### EXTRACTED INFORMATION
_____
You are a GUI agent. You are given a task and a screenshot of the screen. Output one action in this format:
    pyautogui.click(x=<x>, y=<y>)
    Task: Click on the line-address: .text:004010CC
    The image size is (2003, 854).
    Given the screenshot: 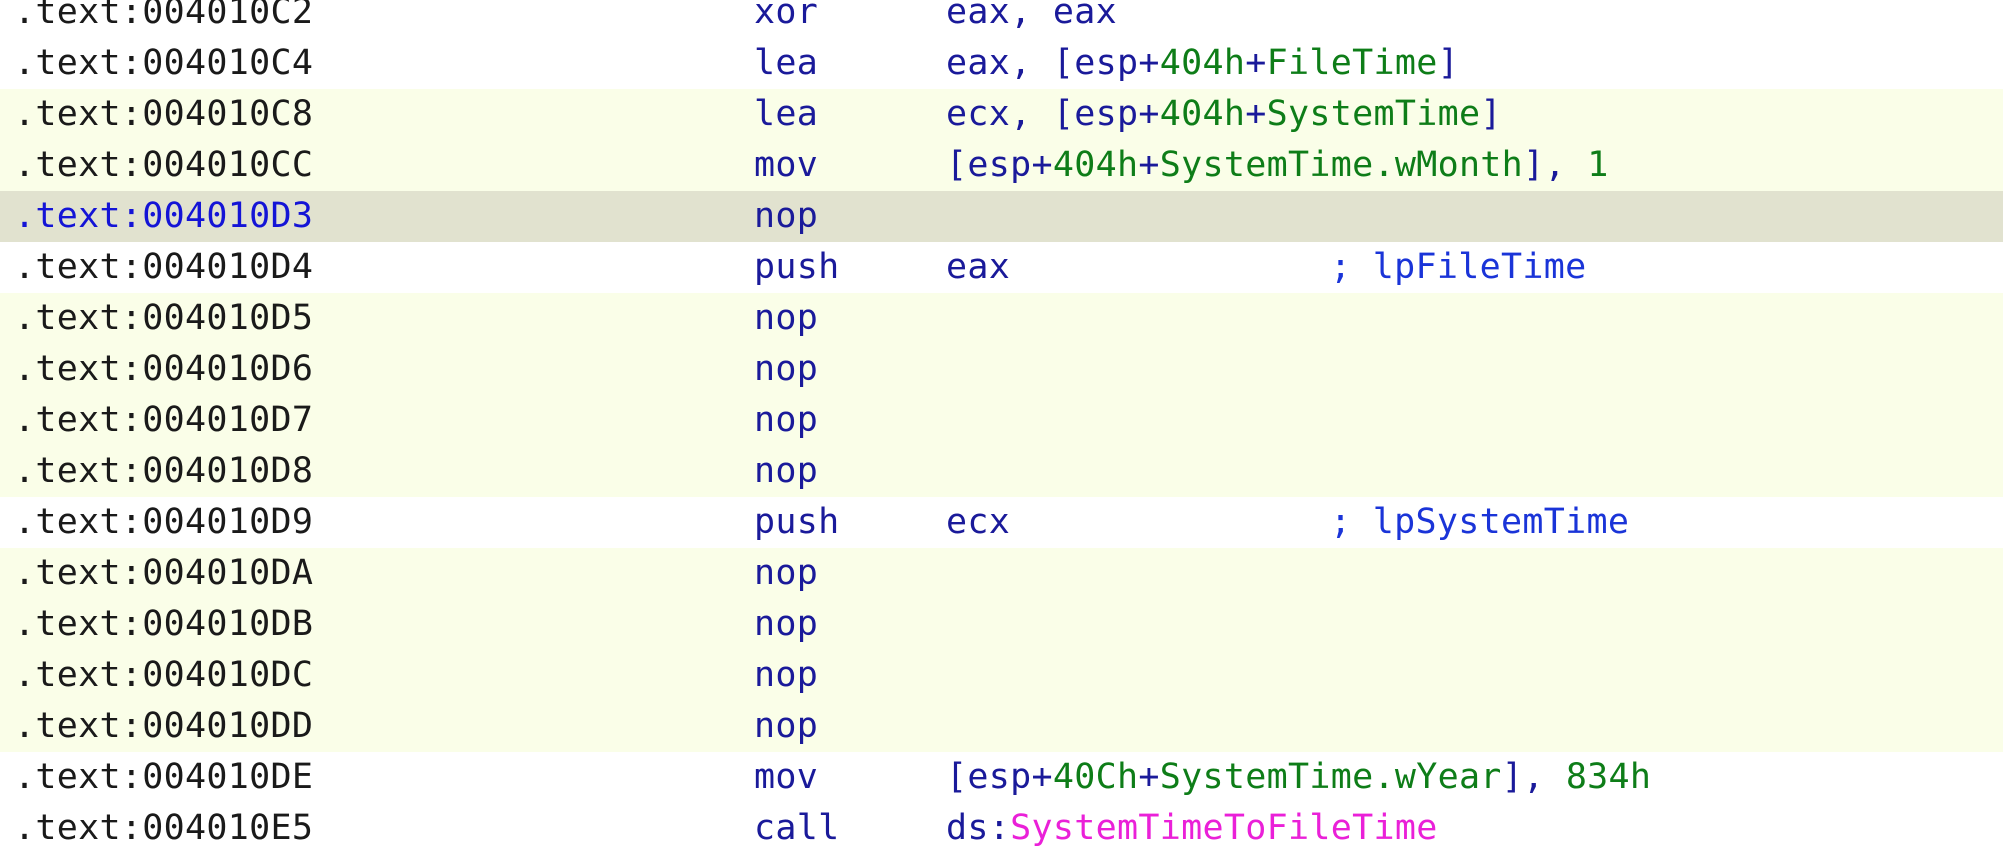 What is the action you would take?
    pyautogui.click(x=164, y=166)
_____
### TASK DESCRIPTION
Rewrite everything from the start of the records down to the line containing "The image size is (2003, 854).", renaming "line-address" to "instruction-address" and keeping all else unchanged.

### RESPONSE TO THE TASK
You are a GUI agent. You are given a task and a screenshot of the screen. Output one action in this format:
    pyautogui.click(x=<x>, y=<y>)
    Task: Click on the instruction-address: .text:004010CC
    The image size is (2003, 854).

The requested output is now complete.